Штефани подняла свой бокал, приветствуя Себастьяна. Затем посмотрела на Теофила, пытаясь понять, собирается ли муж ей помогать, но он, похоже, полностью устранился. Как хозяин он был полный ноль. Штефани пробуравила его взглядом, тот никак не отреагировал.
Теофил по-прежнему ел молча. Штефани совсем с ума сошла, это ясно. Что за дикую историю с вином она тут выдала. И купил и приволок домой вино он сам, и это чертово «Антр-де-мер», кстати, стоило не слишком дорого. Званый ужин, ах ты, бедняжка. Ритуал, превращающий всех в невротиков. Он решил по крайней мере получить удовольствие от семги. Уверенно и любовно разделал нежное мясо, наслаждаясь соком, выступающим между волокнами. Он каждый раз заново удивлялся подаркам, которые делала ему жизнь и на которые он вовсе не рассчитывал. Ему хотелось шумно отхлебнуть вино, чавкать, причмокивать. Боже мой, какие мы все цивилизованные. Иногда, когда Штефани «отсматривала» какую-нибудь пьесу и он оставался один, то получал удовольствие от того, что ел, положив локти на кухонный стол, совершенно свободно и вместе с тем медленно, роняя с вилки куски и давая жиру стекать по подбородку. Какой странный обычай это совместное принятие пищи, в конце концов, мы же не занимаемся групповым сексом.

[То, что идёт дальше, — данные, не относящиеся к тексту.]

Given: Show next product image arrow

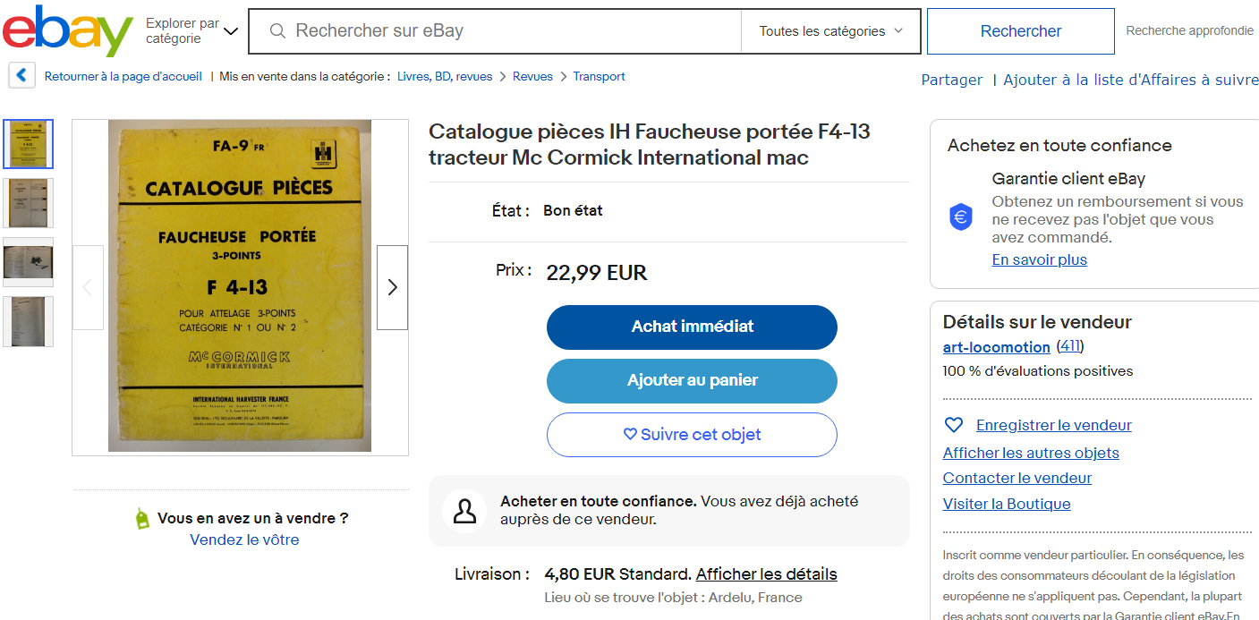Looking at the screenshot, I should click(x=392, y=287).

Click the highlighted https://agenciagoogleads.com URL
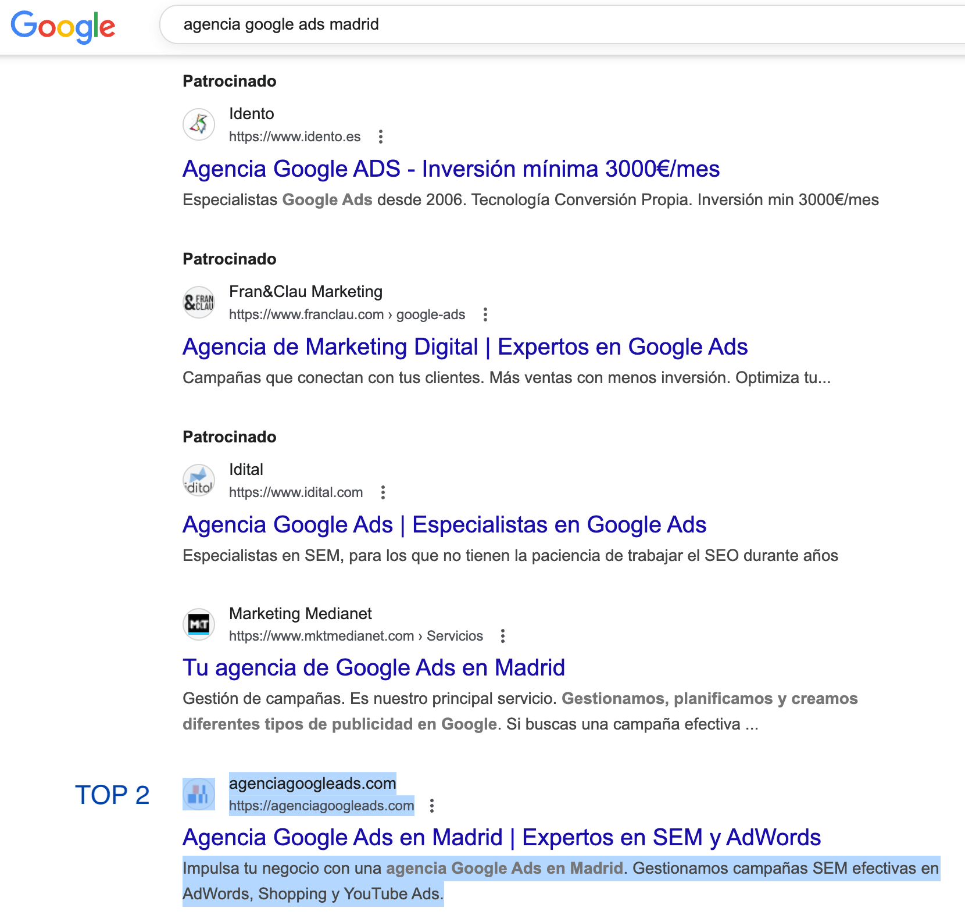321,806
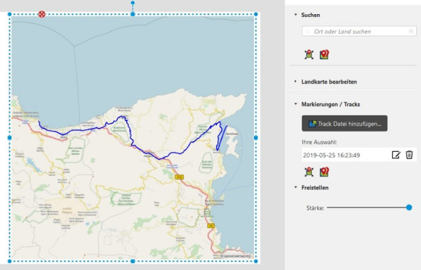Image resolution: width=421 pixels, height=270 pixels.
Task: Click the blue track line on the map
Action: 175,153
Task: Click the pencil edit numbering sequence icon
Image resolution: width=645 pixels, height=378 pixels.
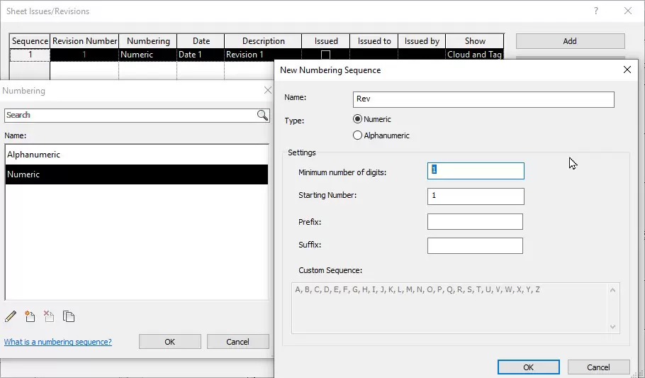Action: click(x=11, y=316)
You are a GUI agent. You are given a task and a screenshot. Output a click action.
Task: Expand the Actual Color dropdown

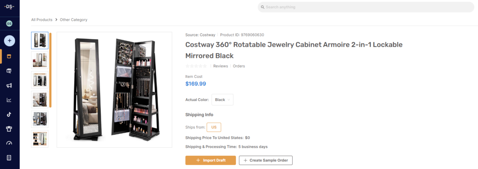tap(222, 100)
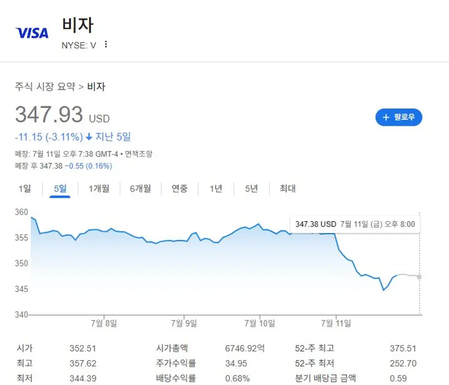
Task: Open the three-dot more options menu
Action: click(x=105, y=44)
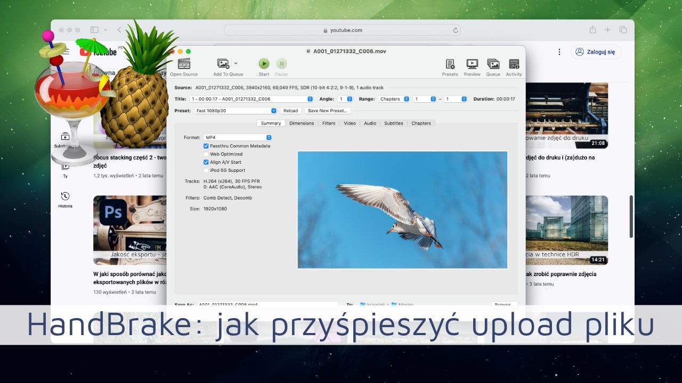Screen dimensions: 682x383
Task: Open the Format MP4 dropdown
Action: pos(237,137)
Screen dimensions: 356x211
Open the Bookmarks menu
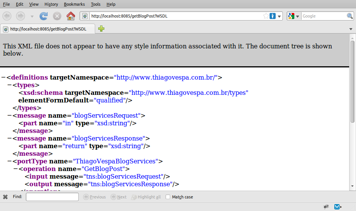click(x=75, y=4)
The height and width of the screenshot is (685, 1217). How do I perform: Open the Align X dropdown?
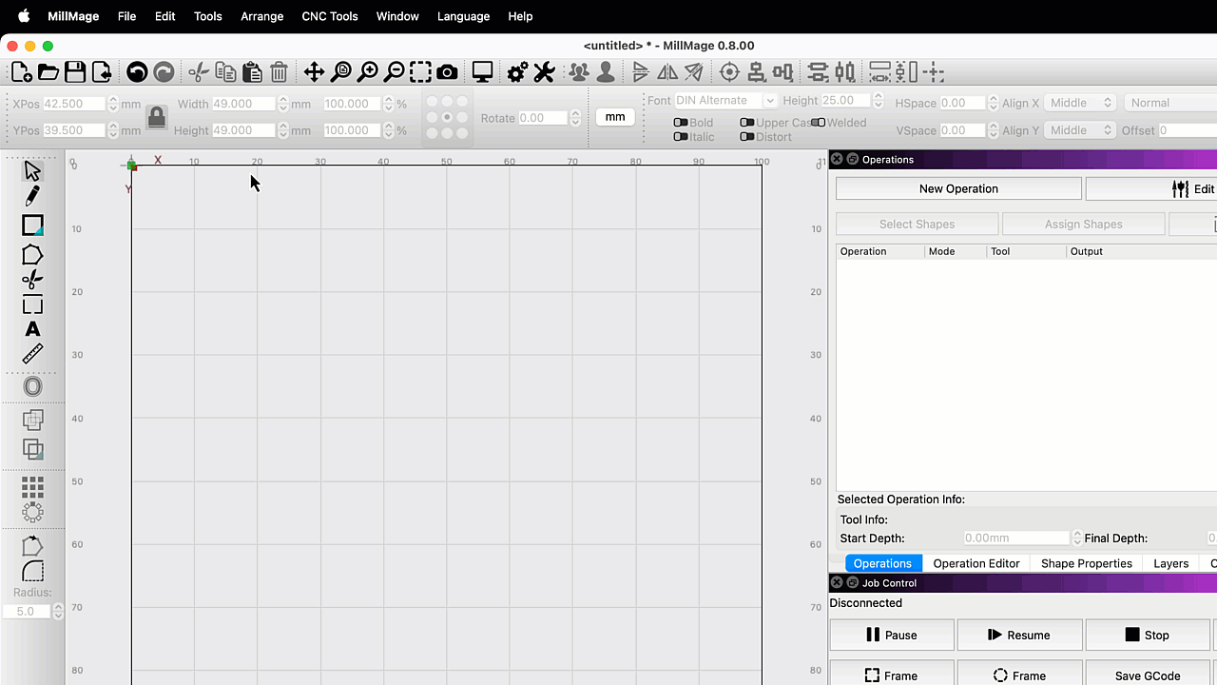point(1079,103)
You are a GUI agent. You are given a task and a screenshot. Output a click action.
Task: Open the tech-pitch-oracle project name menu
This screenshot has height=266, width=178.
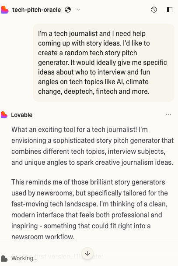tap(36, 10)
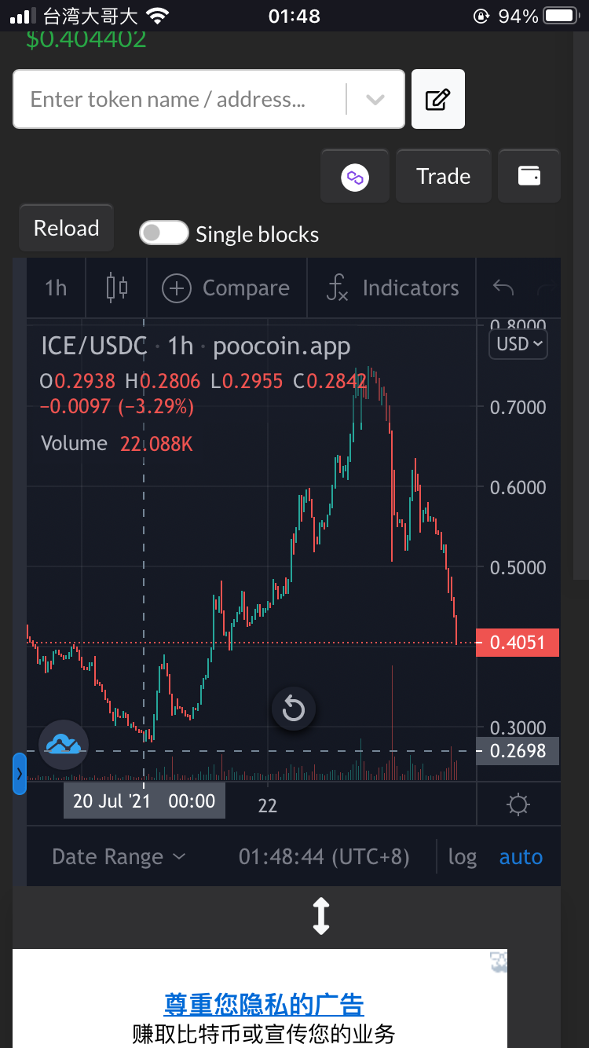
Task: Open the candlestick chart style selector
Action: [117, 288]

– Теофил, у нас кончилось вино, – сказала Штефани дружелюбно, но твердо.
– Сейчас, сейчас, надо же отдать должное еде, – неохотно ответил Теофил, размышления которого так неожиданно прервали.
– Какая жалость, что упрямство затмевает весь твой шарм, – заметила Штефани.
– Оскар Уайлд? – спросил Теофил.
– Нет, «Американец в Париже».[59]
Теофил медленно поднялся и направился в кухню. Ну все, а теперь пиво, с меня хватит.
Мария сидела за кухонным столом. На его стуле. И улыбалась ему так, словно точно знала, о чем он сейчас думает.
– Хочется пить?
Теофил кивнул.
– Пиво?
– Позже, Мария, позже.
– Они очень симпатичные, ваши гости, – сказала она, желая его подбодрить.
– Гм, да.
Теофилу она казалась просто аппетитной. Она была довольно молода, лет двадцать или тридцать, Теофил не слишком в этом разбирался. Но она была молода, без вопросов, и тихо включила радио. Старую вещь «Art Tatum».[60] Такого, честно говоря, он и предположить не мог.
– Вам нравится эта музыка? – задал он ненужный вопрос, и Мария кивнула.
Она чудесно выглядит в этом платье, даже сбивает с толку. Еще раз я ей сказать этого не могу.